▸ Task instructions
Reproduce the opening lines of the records exactly, up to and including the line in which "Task: Focus the Search this list field" occurs.

▸ Dataset content
....

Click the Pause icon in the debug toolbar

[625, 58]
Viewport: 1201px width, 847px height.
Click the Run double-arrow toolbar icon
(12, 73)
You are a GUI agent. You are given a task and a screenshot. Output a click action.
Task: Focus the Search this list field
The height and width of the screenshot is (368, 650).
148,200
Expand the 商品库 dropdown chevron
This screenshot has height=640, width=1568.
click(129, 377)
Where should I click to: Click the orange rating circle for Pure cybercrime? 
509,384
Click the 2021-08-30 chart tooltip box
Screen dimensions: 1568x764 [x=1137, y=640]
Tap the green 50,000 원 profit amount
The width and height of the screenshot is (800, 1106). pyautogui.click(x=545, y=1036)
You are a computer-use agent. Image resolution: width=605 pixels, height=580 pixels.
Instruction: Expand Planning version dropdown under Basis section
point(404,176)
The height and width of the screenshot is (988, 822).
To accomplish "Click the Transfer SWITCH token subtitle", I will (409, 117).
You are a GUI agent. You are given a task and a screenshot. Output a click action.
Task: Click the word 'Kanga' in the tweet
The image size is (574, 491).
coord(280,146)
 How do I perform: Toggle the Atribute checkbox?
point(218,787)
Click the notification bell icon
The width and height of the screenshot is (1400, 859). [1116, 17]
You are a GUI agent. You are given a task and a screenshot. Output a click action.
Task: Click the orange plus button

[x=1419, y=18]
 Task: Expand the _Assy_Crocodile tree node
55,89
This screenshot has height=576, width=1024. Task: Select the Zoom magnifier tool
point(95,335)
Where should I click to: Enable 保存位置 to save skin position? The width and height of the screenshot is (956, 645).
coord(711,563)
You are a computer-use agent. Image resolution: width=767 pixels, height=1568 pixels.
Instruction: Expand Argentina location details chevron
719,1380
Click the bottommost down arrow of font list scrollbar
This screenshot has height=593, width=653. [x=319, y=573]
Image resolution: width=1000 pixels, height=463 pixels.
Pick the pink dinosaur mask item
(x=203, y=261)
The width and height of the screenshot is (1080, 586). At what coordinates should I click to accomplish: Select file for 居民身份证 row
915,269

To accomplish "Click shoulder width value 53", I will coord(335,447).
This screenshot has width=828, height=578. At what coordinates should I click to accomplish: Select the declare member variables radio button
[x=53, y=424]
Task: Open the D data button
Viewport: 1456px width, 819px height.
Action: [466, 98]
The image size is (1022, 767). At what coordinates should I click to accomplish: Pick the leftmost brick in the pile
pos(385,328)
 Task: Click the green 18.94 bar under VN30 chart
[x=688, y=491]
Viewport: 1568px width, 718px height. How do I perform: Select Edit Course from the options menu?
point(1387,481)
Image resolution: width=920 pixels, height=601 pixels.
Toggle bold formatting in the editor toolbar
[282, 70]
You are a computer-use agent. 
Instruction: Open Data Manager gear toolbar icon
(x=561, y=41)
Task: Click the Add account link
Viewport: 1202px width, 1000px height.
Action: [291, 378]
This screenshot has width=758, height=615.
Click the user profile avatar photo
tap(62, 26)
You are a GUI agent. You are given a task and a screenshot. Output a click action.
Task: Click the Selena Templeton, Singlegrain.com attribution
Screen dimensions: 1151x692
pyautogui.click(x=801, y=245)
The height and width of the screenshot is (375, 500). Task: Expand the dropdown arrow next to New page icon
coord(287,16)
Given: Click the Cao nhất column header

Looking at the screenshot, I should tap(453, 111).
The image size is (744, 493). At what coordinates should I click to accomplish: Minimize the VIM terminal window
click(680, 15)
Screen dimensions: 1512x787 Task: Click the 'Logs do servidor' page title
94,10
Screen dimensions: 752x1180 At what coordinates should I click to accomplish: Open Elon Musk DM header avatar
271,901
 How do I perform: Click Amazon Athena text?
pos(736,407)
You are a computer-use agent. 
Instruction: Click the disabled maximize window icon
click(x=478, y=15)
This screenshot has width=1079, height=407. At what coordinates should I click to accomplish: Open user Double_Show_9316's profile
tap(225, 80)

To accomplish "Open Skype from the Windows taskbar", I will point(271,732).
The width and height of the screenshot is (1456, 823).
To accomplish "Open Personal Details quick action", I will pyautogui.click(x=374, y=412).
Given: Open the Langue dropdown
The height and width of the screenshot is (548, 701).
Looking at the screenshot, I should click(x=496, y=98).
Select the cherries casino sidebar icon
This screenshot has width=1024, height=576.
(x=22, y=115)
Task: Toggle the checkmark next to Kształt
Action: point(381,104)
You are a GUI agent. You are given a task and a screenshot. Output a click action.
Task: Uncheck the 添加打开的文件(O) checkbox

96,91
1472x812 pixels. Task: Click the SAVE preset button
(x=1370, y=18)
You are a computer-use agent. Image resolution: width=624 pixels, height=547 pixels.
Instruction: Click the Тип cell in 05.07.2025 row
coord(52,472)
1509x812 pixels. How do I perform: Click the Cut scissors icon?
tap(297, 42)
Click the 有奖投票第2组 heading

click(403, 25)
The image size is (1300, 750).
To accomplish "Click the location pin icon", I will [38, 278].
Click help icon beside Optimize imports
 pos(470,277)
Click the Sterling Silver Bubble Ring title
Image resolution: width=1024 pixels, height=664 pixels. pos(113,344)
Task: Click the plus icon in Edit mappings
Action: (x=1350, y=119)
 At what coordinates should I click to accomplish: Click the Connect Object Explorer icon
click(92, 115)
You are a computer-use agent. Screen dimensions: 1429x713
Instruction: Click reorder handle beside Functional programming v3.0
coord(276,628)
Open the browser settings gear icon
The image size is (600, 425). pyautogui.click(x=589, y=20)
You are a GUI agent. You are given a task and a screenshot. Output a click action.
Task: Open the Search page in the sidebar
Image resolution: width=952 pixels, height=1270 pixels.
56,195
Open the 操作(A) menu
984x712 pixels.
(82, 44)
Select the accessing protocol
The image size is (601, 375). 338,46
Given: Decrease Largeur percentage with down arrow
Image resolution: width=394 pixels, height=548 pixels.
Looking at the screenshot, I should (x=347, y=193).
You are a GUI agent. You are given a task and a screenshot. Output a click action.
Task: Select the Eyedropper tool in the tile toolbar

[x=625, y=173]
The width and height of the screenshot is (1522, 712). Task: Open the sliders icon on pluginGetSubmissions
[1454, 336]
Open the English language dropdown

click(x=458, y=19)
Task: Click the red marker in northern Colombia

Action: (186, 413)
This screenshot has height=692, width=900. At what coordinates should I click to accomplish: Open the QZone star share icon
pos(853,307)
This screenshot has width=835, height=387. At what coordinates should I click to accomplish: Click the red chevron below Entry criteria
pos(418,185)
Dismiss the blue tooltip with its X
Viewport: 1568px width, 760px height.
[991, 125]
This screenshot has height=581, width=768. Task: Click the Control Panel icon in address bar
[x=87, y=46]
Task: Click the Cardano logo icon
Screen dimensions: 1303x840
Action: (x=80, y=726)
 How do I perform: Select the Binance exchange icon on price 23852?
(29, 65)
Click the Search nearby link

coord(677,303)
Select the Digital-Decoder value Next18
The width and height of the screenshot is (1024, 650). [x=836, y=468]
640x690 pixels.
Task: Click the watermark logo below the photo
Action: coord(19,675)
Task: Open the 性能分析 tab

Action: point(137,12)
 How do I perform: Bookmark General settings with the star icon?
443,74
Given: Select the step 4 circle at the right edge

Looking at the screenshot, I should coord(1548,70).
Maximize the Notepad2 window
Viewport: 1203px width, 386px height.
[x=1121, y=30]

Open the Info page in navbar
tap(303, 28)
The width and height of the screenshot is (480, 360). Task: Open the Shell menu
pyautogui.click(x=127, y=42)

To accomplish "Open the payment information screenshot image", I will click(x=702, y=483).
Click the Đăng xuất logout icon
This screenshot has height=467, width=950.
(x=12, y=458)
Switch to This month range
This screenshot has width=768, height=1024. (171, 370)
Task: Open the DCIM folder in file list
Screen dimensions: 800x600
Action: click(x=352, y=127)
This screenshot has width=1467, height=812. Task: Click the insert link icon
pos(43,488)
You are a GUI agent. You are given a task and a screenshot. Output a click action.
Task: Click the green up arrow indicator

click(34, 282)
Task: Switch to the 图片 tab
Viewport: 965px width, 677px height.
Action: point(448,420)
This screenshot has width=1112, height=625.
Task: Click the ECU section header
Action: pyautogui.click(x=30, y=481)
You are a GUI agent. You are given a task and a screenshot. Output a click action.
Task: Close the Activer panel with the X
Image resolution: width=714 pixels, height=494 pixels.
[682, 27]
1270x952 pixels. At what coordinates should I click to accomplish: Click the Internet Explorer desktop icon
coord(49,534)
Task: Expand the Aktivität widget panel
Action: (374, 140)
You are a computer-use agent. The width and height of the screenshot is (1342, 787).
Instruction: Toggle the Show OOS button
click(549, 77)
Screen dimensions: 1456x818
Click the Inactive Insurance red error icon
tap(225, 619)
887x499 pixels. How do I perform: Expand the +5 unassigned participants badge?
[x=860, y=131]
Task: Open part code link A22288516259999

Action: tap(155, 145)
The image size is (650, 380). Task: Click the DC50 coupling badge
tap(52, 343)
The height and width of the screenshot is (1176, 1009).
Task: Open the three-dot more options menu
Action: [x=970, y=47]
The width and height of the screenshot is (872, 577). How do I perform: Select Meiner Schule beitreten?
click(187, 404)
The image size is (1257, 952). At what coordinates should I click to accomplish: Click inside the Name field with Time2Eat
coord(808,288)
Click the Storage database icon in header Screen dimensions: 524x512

....

▸ Exercise response
Click the Pause icon in the debug toolbar

[625, 58]
Viewport: 1201px width, 847px height.
Click the Run double-arrow toolbar icon
(12, 73)
You are a GUI agent. You are given a task and a screenshot. Output a click action.
Task: Focus the Search this list field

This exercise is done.